### INPUT RECORDS:
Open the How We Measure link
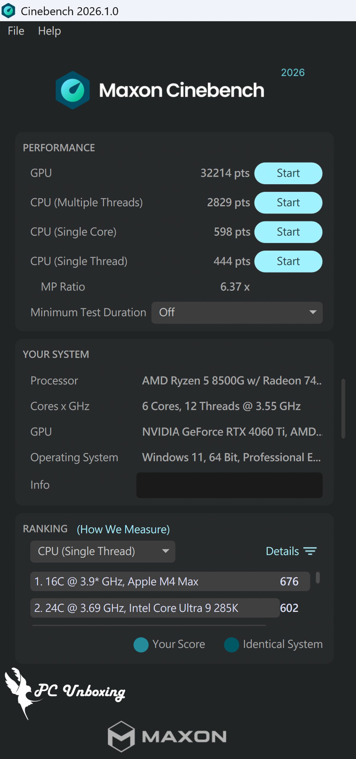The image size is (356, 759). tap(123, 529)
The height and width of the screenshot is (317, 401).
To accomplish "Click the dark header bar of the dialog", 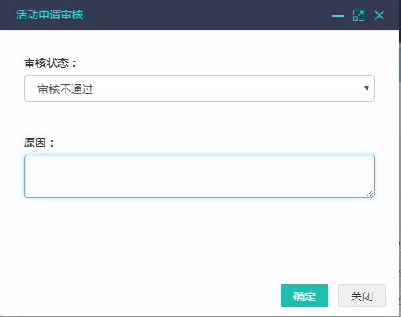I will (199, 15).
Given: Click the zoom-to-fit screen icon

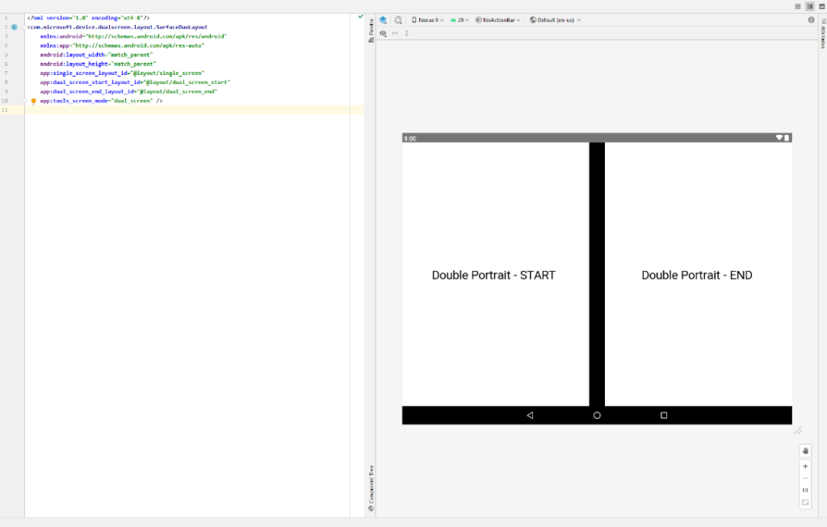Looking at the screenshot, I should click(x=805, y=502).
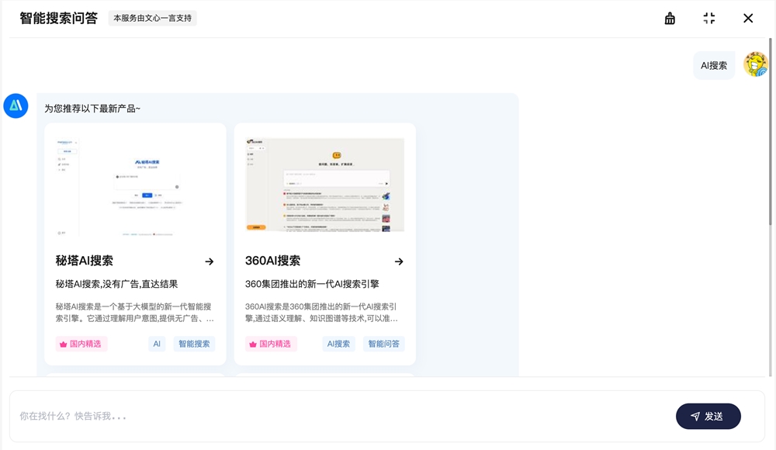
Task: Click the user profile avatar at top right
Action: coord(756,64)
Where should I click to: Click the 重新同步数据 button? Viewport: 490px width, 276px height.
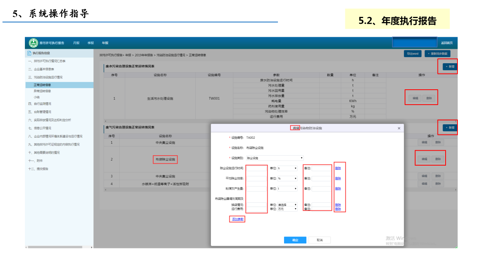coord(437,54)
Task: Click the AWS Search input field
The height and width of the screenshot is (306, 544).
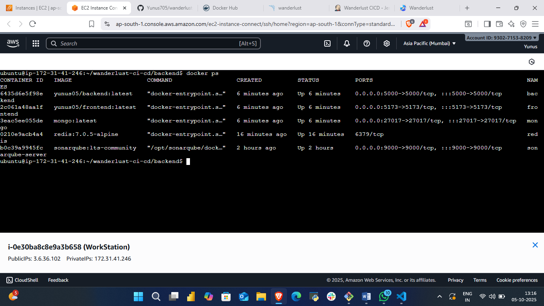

### GOAL OF THE EXERCISE:
Nothing is needed beyond an exact transcription of the lines from the one containing "Where should I" to the end of the entries above, with the pictures omitted.

### SOLVED EXERCISE:
Where should I click to: Click the 重新同步数据 button? Viewport: 490px width, 276px height.
coord(437,54)
Task: Click the AWS Search input field
The height and width of the screenshot is (306, 544).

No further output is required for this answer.